11/2–13 Go back to school for pennies on the dollar: CHF offers a liberal arts brush-up, with most events topping out at $15. Speakers on the theme of technology include a panel on social media and the Arab Spring with The Washington Post’s Peter Slevin (11/5 at 3); the rapper-activist Common (11/5 at 6); the New York Times’ David Carr on digital storytelling (11/9 at 6); the novelists Jonathan Franzen (11/6 at 2), Isabel Wilkerson (11/6 at 2), and Umberto Eco (11/13 at 3); and Adrian Belew, guitarist for the Talking Heads, on the wonders of the electric guitar (11/13 at 5). Details:



Photograph: Greg Martin


Actors from 'Keep a Song in Your Soul: The Black Roots of Vaudeville'


For its first-ever theatrical production, the Old Town School hedged its bets and hired the best: the pianist and MacArthur genius Reginald R. Robinson, Reggio “the Hoofer” McLaughlin, and the  Carolina Chocolate Drops.

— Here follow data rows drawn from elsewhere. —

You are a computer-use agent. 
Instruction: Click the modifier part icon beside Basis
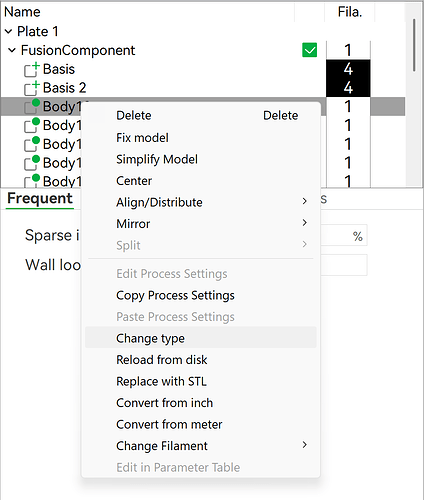click(32, 69)
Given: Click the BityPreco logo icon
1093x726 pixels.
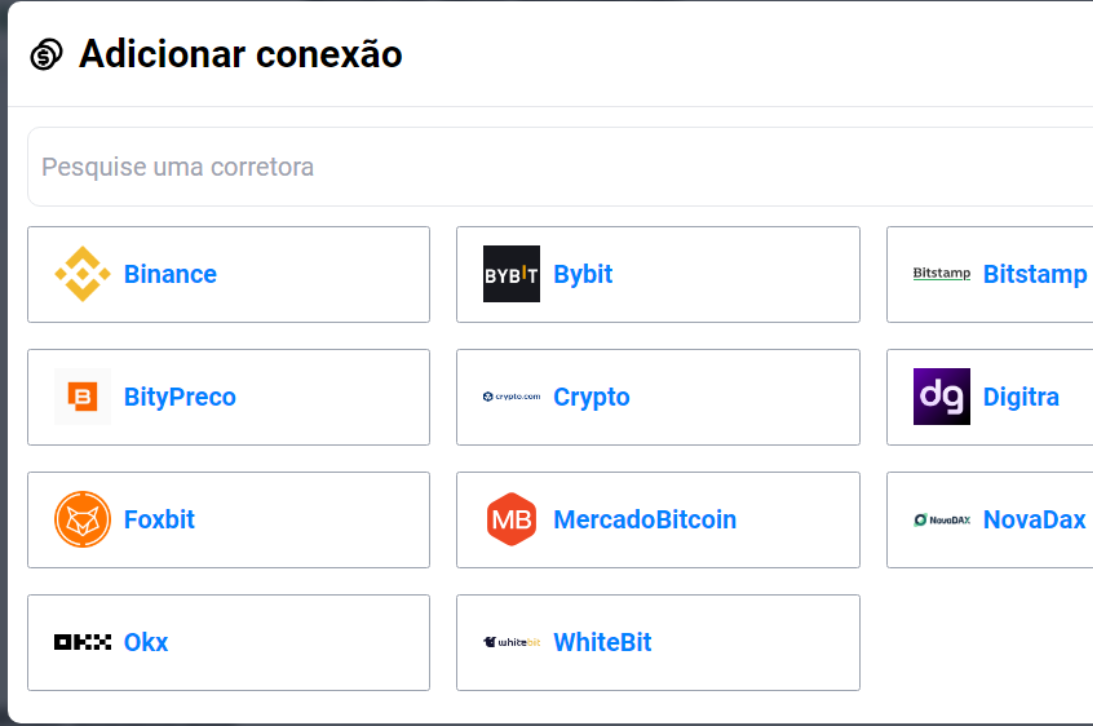Looking at the screenshot, I should point(82,396).
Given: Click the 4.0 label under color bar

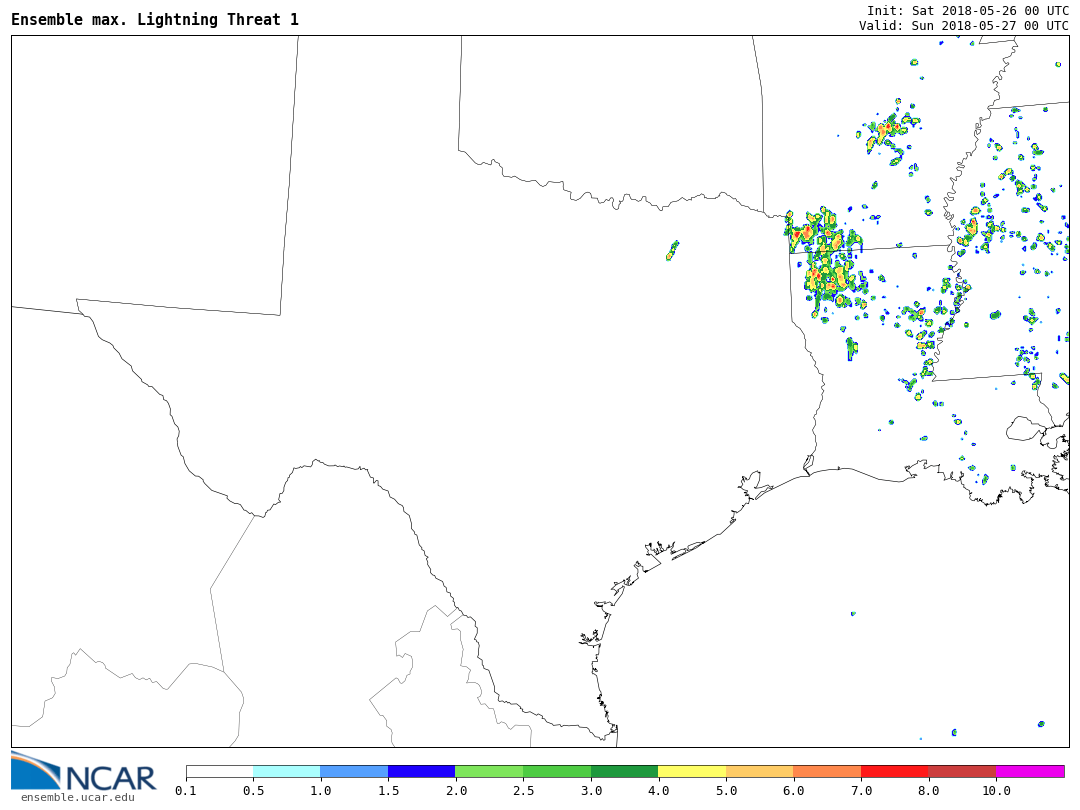Looking at the screenshot, I should (658, 791).
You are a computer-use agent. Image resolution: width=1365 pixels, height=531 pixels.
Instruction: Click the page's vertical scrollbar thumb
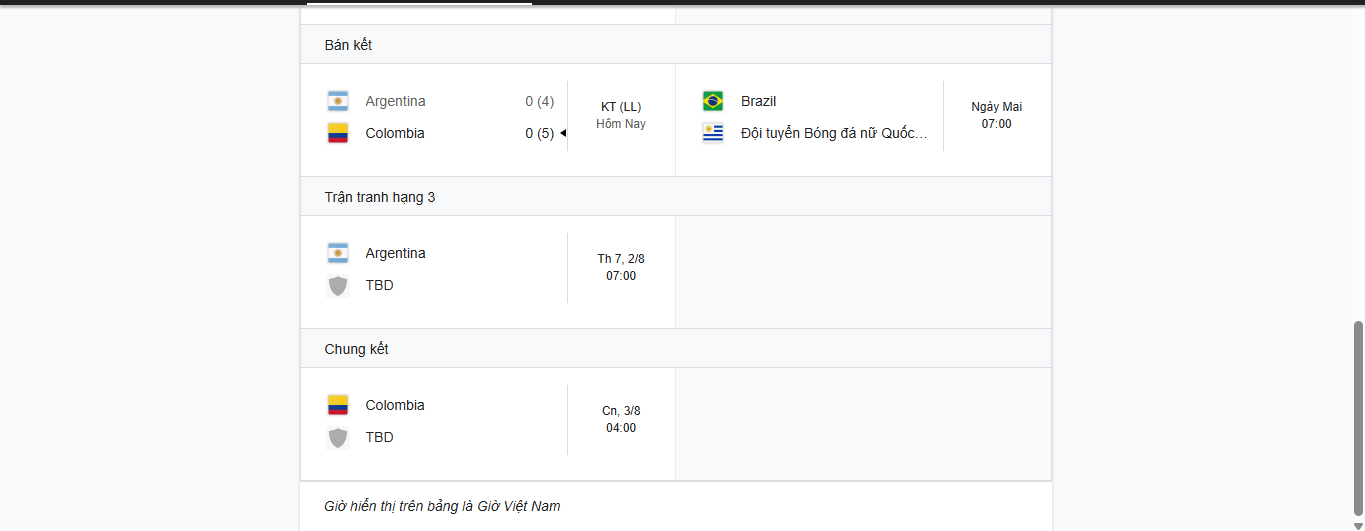[1358, 419]
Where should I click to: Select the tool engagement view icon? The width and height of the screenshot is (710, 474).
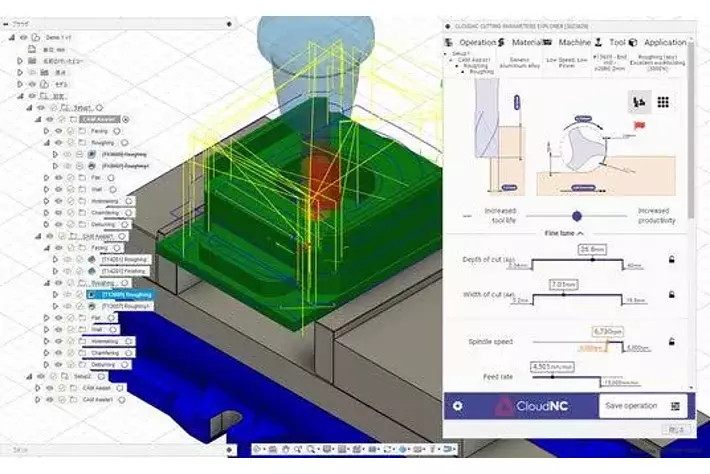click(x=636, y=102)
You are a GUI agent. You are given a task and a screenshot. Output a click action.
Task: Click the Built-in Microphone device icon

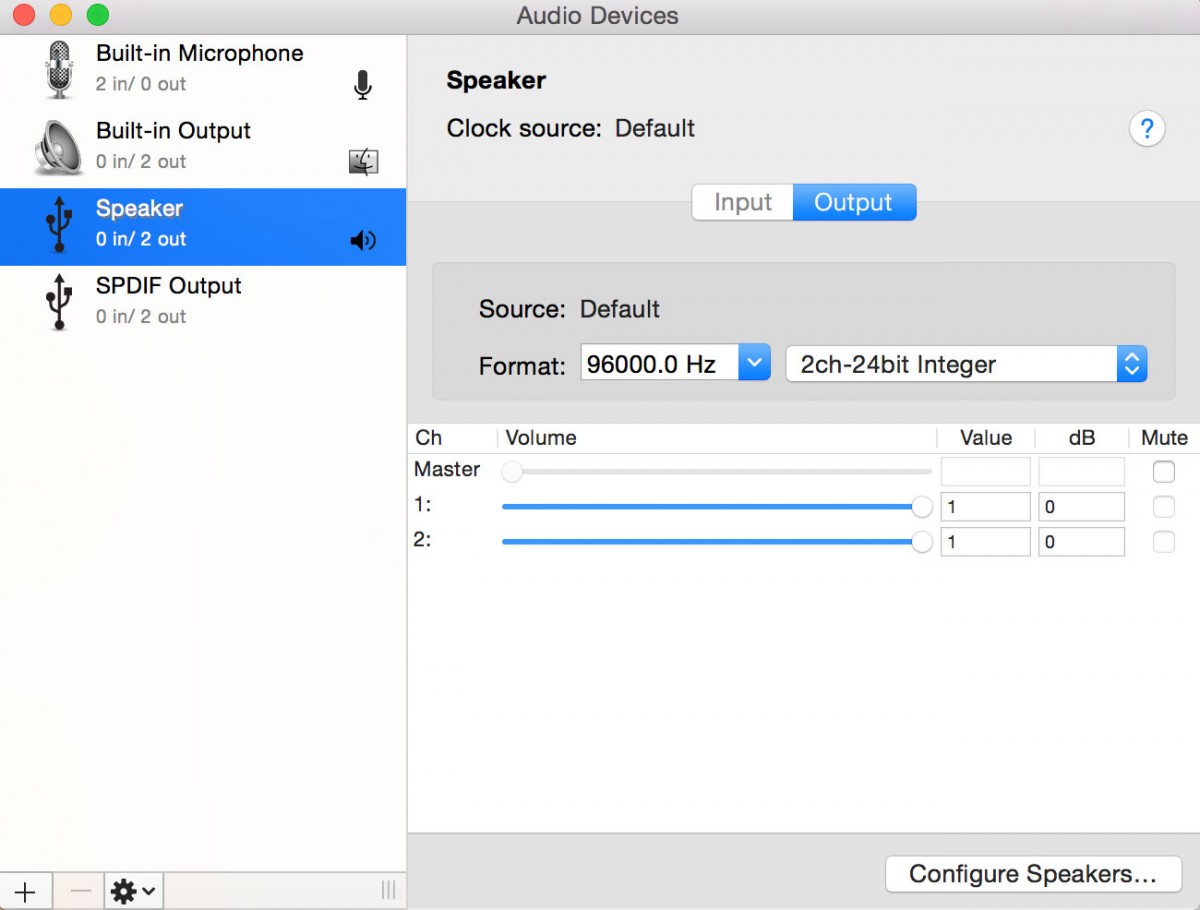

11/3–6 Black, not blackface, vaudeville is the basis of the Old Town School of Folk Music’s first-ever theatrical production, created and performed by the Chicago ragtime pianist and composer and MacArthur-certified genius Reginald R Robinson; the hoofer Reggio McLaughlin, who got his start tapping at local el stops; and the Grammy-winning string band Carolina Chocolate Drops. $41–$45. Old Town School of Folk Music, 4544 N Lincoln.



Photograph: Ken Carl


Dancers from Merce Cunningham Dance Company


The late choreographer’s postmodern troupe hits town one last time before disbanding. Make like the elastic dancers and jump through any hoops necessary for tickets.

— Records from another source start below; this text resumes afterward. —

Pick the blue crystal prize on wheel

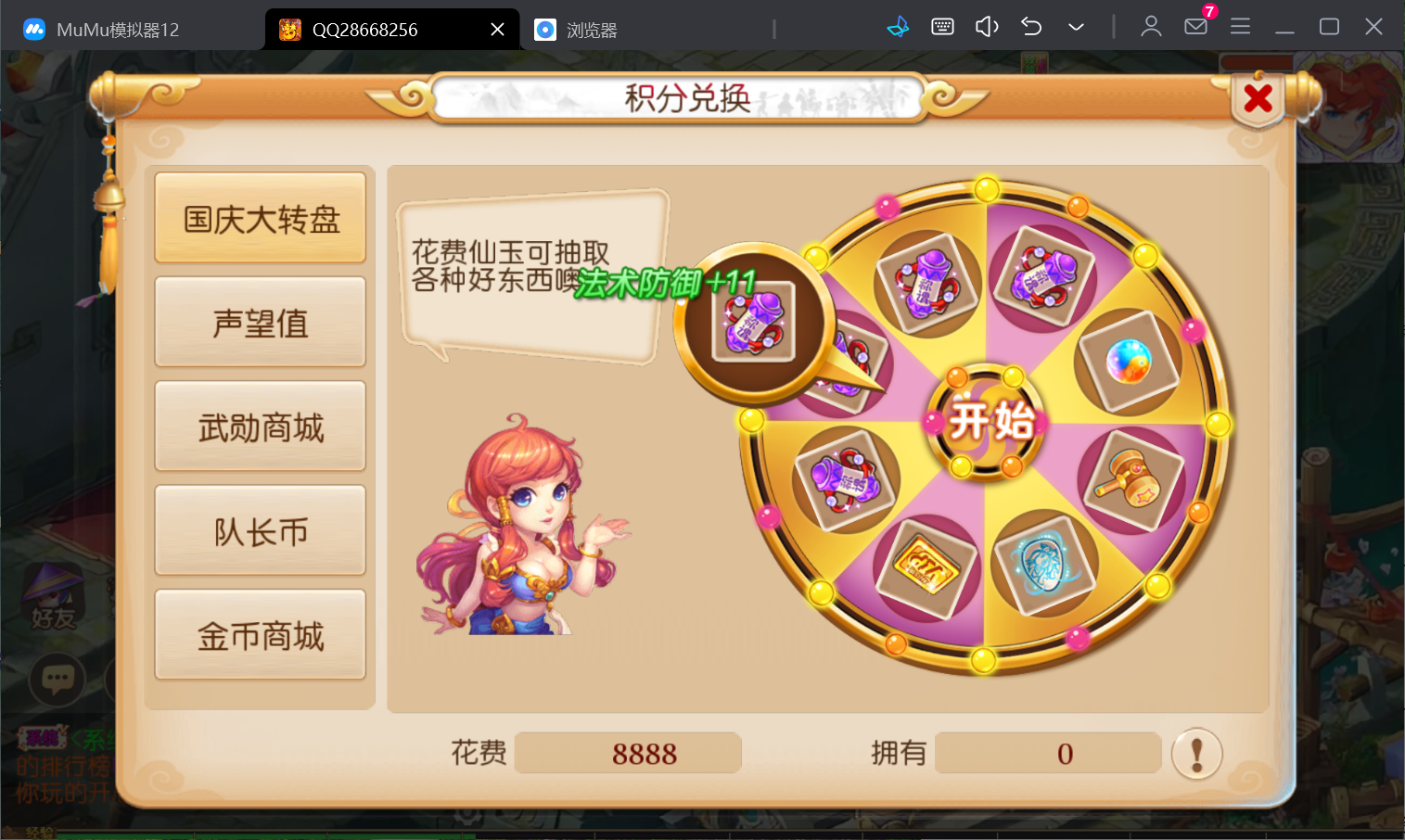pyautogui.click(x=1042, y=565)
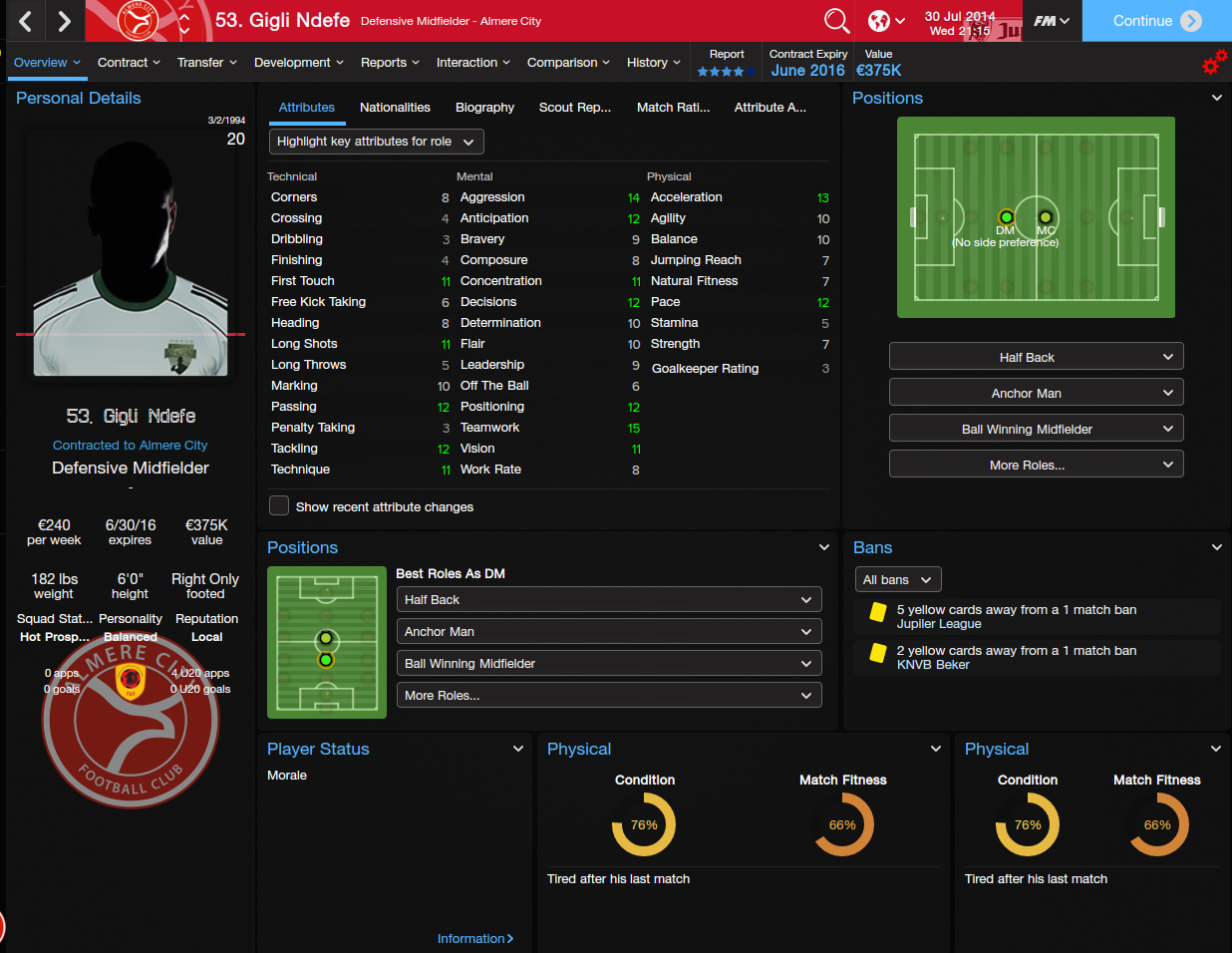Go back with the left arrow icon

point(26,21)
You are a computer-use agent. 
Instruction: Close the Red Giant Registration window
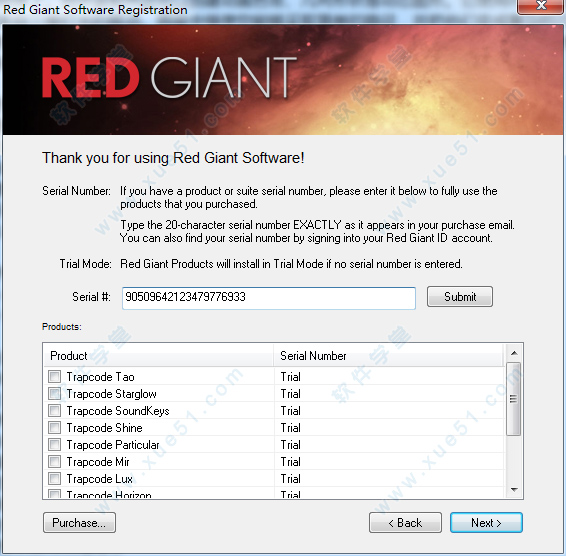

11/18–19 Last chance to see chance dance: This seminal postmodern institution—founded in 1953 by the ever-inquisitive Cunningham, who died in 2009 at the age of 90—stops in Chicago as part of its final tour before disbanding. Though carefully structured, most of Cunningham’s dances were arbitrarily set to music by his longtime partner, John Cage, with variations and performers determined by the toss of a coin. Among the rare treats: Antic Meet, an absurdist send-up of Martha Graham and her proclivity for camp, and Roaratorio, featuring a Cage score that radically manipulates James Joyce’s Finnegans Wake, integrating ambient sounds from scenes in the novel. At 8. $25–$65. Presented with the Dance Center of Columbia College Chicago at Harris Theater, 205 E Randolph.



Photograph: Yi-Chun Wu


A smilies sculpture by Tony Tasset


What’s next, his hairy leg? We’ve already seen Tasset’s eyeball (remember the giant peeper that landed on State Street in 2010?), but we get such a kick out of this local artist we’ll take whatever he gives us, warts and all. At Kavi Gupta.


11/19–1/29 The terms “conceptual art” and “crowd pleasing” don’t appear side by side—except when it comes to Tony Tasset. In 2010, Chicagoans gaped at the local artist’s gargantuan Eye, a three-story-tall veins-and-all re-creation of his own eyeball installed along State Street. This show gives us a chance to see what Tasset has been up to lately; here’s hoping for work just as enticingly weird. 835 W Washington.



Photograph: Tony Tasset, Mood Sculpture, 2011


A photo from 'Crime Unseen'


Speaking of hairy, two institutions probe society’s underbelly: the Museum of Contemporary Photography with an eerie exhibit toeing the line between forensics and high art, and the History Museum with a slate of lectures and tours on murder and mayhem.


11/2–19 A lineup of crime-themed events includes a trio of bus tours into Chicago’s checkered past (11/5, 12, 19 at 1; $45), an after-hours prowl in Bohemian National Cemetery (11/6, 20 at 3:30; $30), a stroll through Leopold and Loeb’s Kenwood (11/19 at 3; $15), and a talk on street gangs past and present by UIC’s John Hagedorn (11/15 at 7; $10). See website for full schedule. Open Mon–Sat 9:30–4:30, Sun noon–5; 11/23: 9:30–2:30. Closed 11/24. Free (kids under 13) to $14. 1601 N Clark.

Through 1/15 Crime Unseen. Can places where ugly things transpire be beautiful? This exhibit blurs the lines between journalism, forensics, and fine art with works by contemporary photographers; plus, a look at 24-hour TV crime coverage. Free. Open Mon–Wed, Fri–Sat 10–5; Thu 10–8. Closed 11/24–27. 600 S Michigan.


Photograph: Richard Barnes, Unabomber Exhibit D, 1999, courtesy of Clark Gallery, Lincoln, Mass.